The profitability data above means each of these companies will be priced and received differently. Zepto — EBITDA-positive on 60%+ of its dark stores, Rs 11,000 Cr IPO target at $7-8 Bn valuation — will likely be received more warmly than OYO, which is still working toward consistent operating profitability. PhonePe — free cash flow positive, Rs 7,115 Cr FY25 revenue, Rs 630 Cr adjusted net profit — may command the strongest listing premium of the 2026-27 cohort if it files before market sentiment shifts.

What’s Next

Watch the Inc42 tracker update cadence — it refreshes with current market cap and stock price data periodically. The two metrics that matter most for the next six months are: (1) whether the FY26 full-year results, due from listed companies by July-August 2026, show a narrowing of the aggregate loss figure toward Rs 4,000-5,000 Cr or below, and (2) how Zepto’s SEBI observation letter and grey market premium develop ahead of its July-September 2026 listing window. Zepto’s listing will serve as the pricing benchmark for every new-age tech IPO that follows in 2026 and into 2027. Will the India listed new-age tech sector reach $200 Bn in cumulative market cap before the end of FY27

Frequently Asked Questions

How many Indian new-age tech companies are listed on stock exchanges in 2026?

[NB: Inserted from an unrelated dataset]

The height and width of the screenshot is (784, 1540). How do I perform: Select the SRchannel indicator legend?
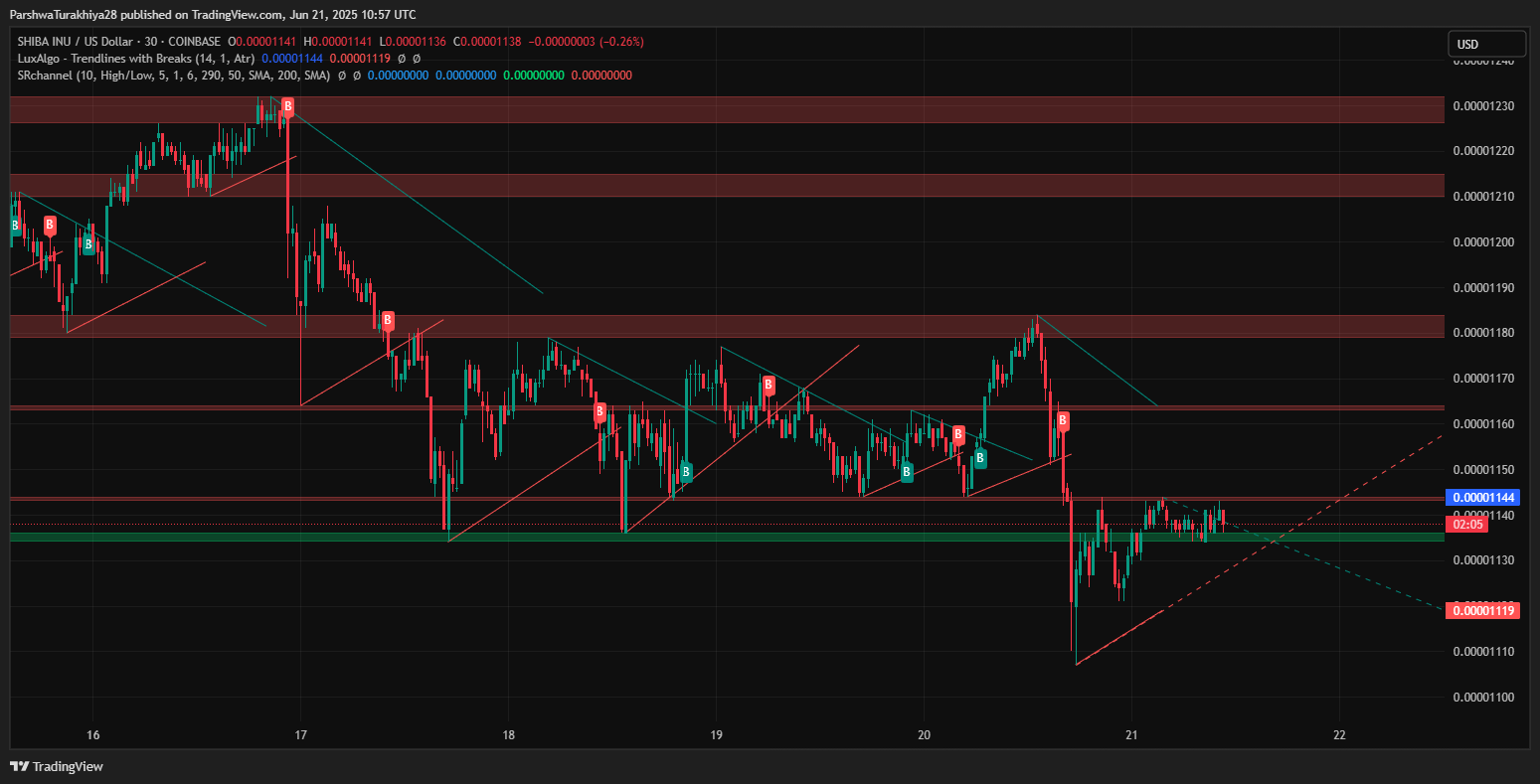click(174, 76)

As of April 25, 2026, more than 60 India Listed New-Age Tech companies trade on BSE and NSE, with a combined market capitalisation exceeding $148 Bn. This figure has grown from $101 Bn at the end of 2024 and $40.6 Bn at the end of 2023. The 2025 cohort — the largest single year with 18 IPOs, including Meesho, Groww, Lenskart, Ather Energy, Urban Company, Pine Labs, and PhysicsWallah — drove the biggest single-year addition to the tracker. Five more companies listed in the first four months of 2026: Aye Finance, Fractal Analytics, Amagi, Shadowfax, and SEDEMAC.

Which Indian new-age tech company has the highest market cap in 2026?

Eternal — formerly Zomato, which rebranded its holding company name in 2025 — is the highest-valued India Listed New-Age Tech company by market capitalisation as of April 2026, with a market cap approaching $30-31 Bn. It is also one of the ten most valuable listed companies in India across all sectors. Eternal reported a net profit of Rs 551 Cr in FY25, making it one of the few large new-age tech companies to achieve annual profitability, which has been the primary driver of its multi-year stock re-rating from the 2022 lows.

Do profitable Indian new-age tech companies perform better on the stock market?

Yes — significantly so. India’s public market data shows that profitable new-age tech companies have gained a median +31% in stock price since their listing, while loss-making ones have declined a median -42% — a 73-percentage-point spread. The FY25 aggregate data shows listed new-age tech companies recorded a cumulative net loss of Rs 7,542 Cr ($877 Mn) and a cumulative profit of Rs 5,326 Cr ($619 Mn). The sector is net loss-making, but the profitable cohort — Eternal, PB Fintech, Groww, Lenskart, PhysicsWallah — has consistently outperformed the broader benchmark since listing.

Disclaimer: This article is for informational purposes only and does not constitute investment advice. StartupFeed and its authors are not SEBI-registered investment advisors. The analysis above is based on publicly available information and should not be the sole basis for any investment decision. Please consult a SEBI-registered financial advisor before making investment decisions.